The "basis" of most colour spaces is XYZ. XYZ defines a colour exactly
(in terms of human perception) with just three numbers. The numbers are
linear in terms of physical power, so if you have two light sources in
very close proximity, you can simply add the two XYZ values to get the
resulting colour. What this means though is that doubling XYZ does not
give a perceived brightness twice as bright. Note there is no dependency
on any "white point", the three numbers alone are enough.
sRGB in turn defines exactly what "colour" full red, green and blue are
in terms of XYZ (you can look up the values). I say "colour", because
obviously you can scale all the values to get a brighter or dimmer
result, which is still technically sRGB. There is no white point assumed
or needed in the definitions of sRGB either. The same goes for Adobe
RGB, that defines a different set of RGB physical colours.
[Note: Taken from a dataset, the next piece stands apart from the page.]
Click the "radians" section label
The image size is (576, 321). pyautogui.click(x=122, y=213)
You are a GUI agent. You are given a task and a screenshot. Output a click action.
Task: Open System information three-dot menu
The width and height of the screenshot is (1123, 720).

However, given that RGB are defined in sRGB exactly in terms of physical
colour, this then defines exactly what physical colour "white" in sRGB
is, ie if you add up equal ratios of the defined R,G and B, you get what
is "white" in the sRGB colour space. This happens to be very close to
D65, I assume by design.
> Still, I would like to plot the horseshoe in 3D, anyway, using a
> specific white point. (Or maybe multiple images, each with a different
> white point.)
Sorry this just doesn't make sense. The "horseshoe" shape is totally
independent of any white point, "using" a white point to plot it is
meaningless, the shape is the same and fixed by the XYZ values for each
wavelength of light only.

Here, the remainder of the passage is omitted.